On 1 December, OFAC advised that FARC-EP and another Colombian entity, Segunda Marquetalia, have been added to the counter-terrorism sanctions lists; together with 3 individuals linked to the 2 entities. At the same time a number of deletions, including the Revolutionary Armed Forces of Colombia (aka FARC), have been made. A number of existing entries relating to Venezuela, FARC-EP and Segunda Marquetalia have been amended.
This e-book from the Basel Institute on Governance is made up of 5 parts –
Part 1 draws from international treaties and legislation from around the world to provide a basic definition of the core concept of illicit enrichment, as well as an overview of what constitutes an ‘illicit enrichment law’;
Part 2 provides an in-depth overview of the various approaches taken by legislative bodies in different jurisdictions to address illicit enrichment. It covers the key similarities and differences between illicit enrichment laws from different jurisdictions, outlining how legislators from different countries have drafted their laws to target different categories of wealth and people;
Part 3 provides guidance to investigators and prosecutors on how illicit enrichment can be, and has been, proven or disproven. It includes a summary of the fundamental facts of illicit enrichment that need to be established by the concerned parties in either criminal or civil courts;
Part 4 provides guidance to legal practitioners on the common legal challenges that arise regarding the adoption and use of illicit enrichment legislation; and
Part 5 consists of external contributions. 3 of these overviews provide practitioner insights into the illicit enrichment mechanisms in Mauritius, Kenya and Peru. Another contribution provides a brief overview of the unique proceeds of crime-focused mechanism currently operating in Ireland. The final contribution analyses the challenges that may arise during the investigation and prosecution of illicit enrichment cases with an international element, and specifically the problems practitioners may need to anticipate when seeking mutual legal assistance in this context.
2 Annexes involve a compilation of illicit enrichment legislation and other relevant legislation’; and a technical guide for practitioners.
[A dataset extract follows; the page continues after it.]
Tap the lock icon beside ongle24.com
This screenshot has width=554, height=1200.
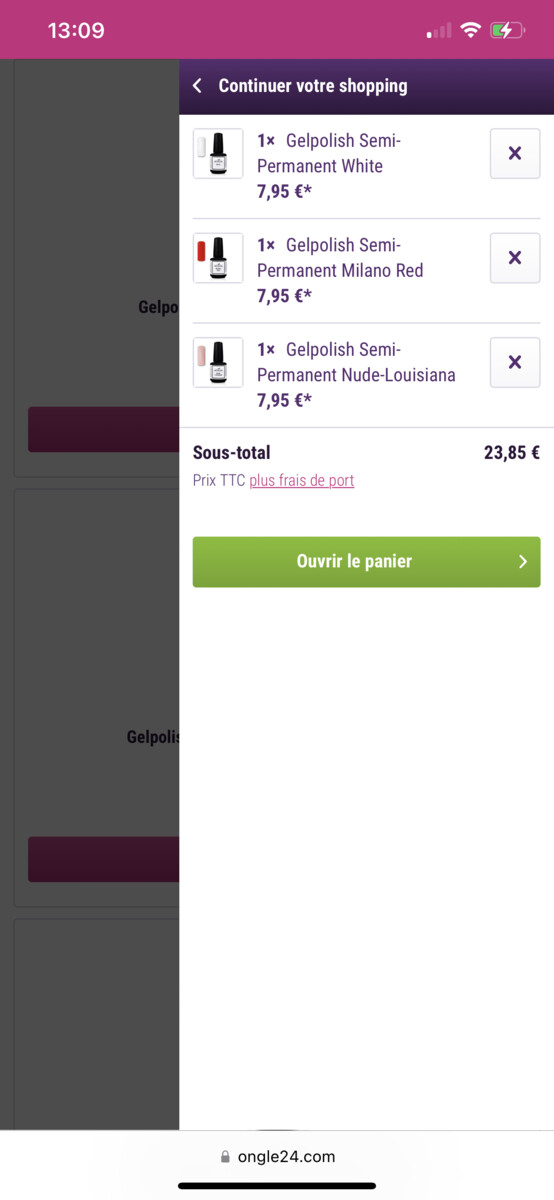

On 30 November, a post on the FCPA Blog said that the OECD has adopted a new, updated Recommendation with the potential to significantly enhance the global enforcement of bribery of foreign public officials in international business. It looks at what is new – warning that changes in the revised Recommendation are not cosmetic; they are profound and lasting ones that could result in a dramatic shift in the enforcement environment.
On 30 November, the Law Society Gazette reported that contempt proceedings against a Russian oligarch have been revived by the Court of Appeal, which held that the High Court applied the wrong legal test when ruling that the application was an abuse of process. Vladimir Chernukhin, a Russian former deputy finance minister, sought to have Oleg Deripaska committed for contempt of court, claiming he deliberately put millions of pounds’ worth of his shares in EN+ Group ‘beyond the reach’ of the English courts.
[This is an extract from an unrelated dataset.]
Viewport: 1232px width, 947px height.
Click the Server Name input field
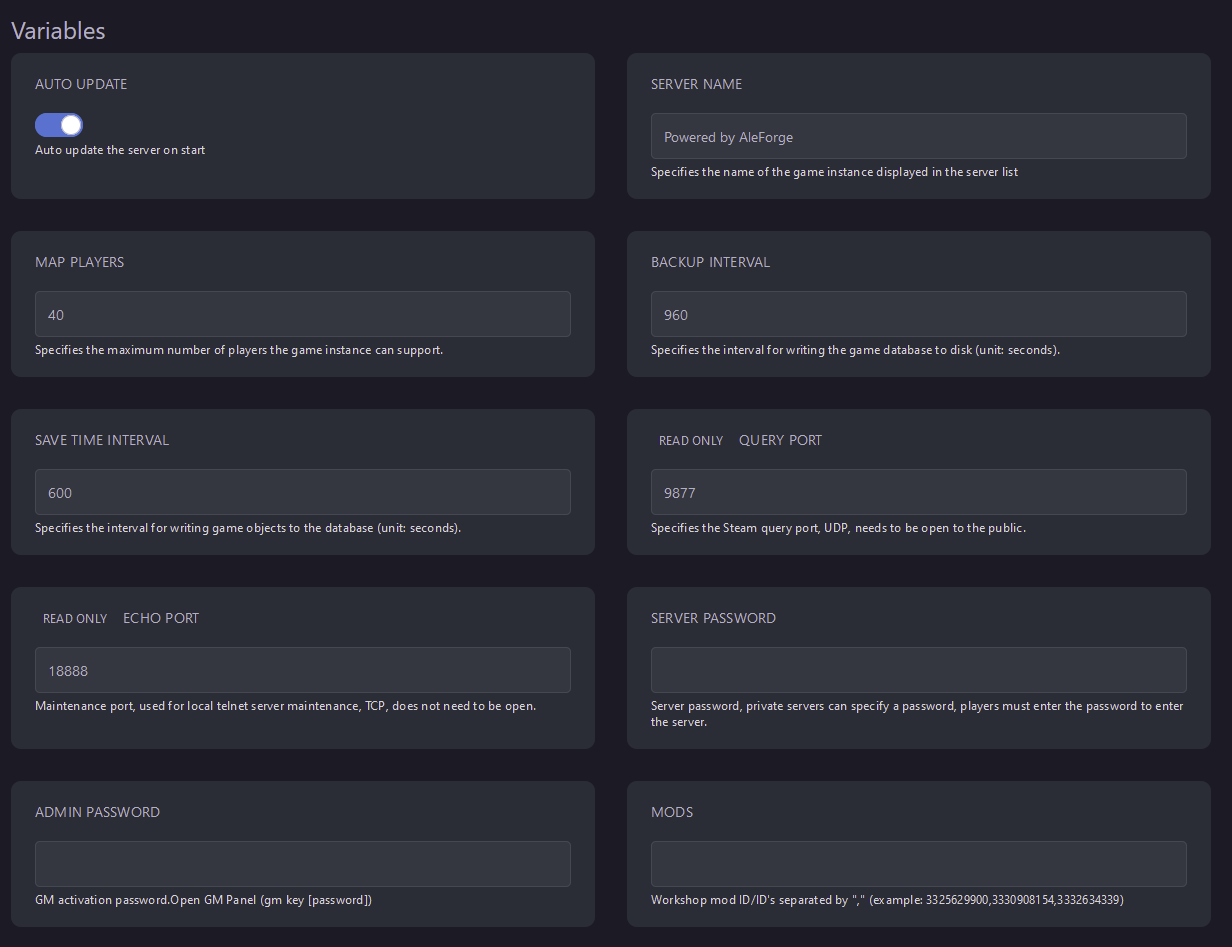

On 30 November, Steptoe & Johnson LLP reported that the World Bank had issued in October a report covering the Bank’s fiscal year from 1 July 2020 to 30 June 2021. It notes that Since this January, the list of companies and individuals barred from World bank projects (or barred by other development banks, whose action is also replicated by the World Bank) for fraud or corruption includes a description of the practice for which the business or individual has been sanctioned. It is also remarked that the World Bank does sanction “public officials” (i.e. individuals taking or reviewing selection or procurement process decisions), but not “government officials”, who remain beyond its remit. During the year covered, the Bank received a higher number of complaints (over 4,000) but opened fewer investigations.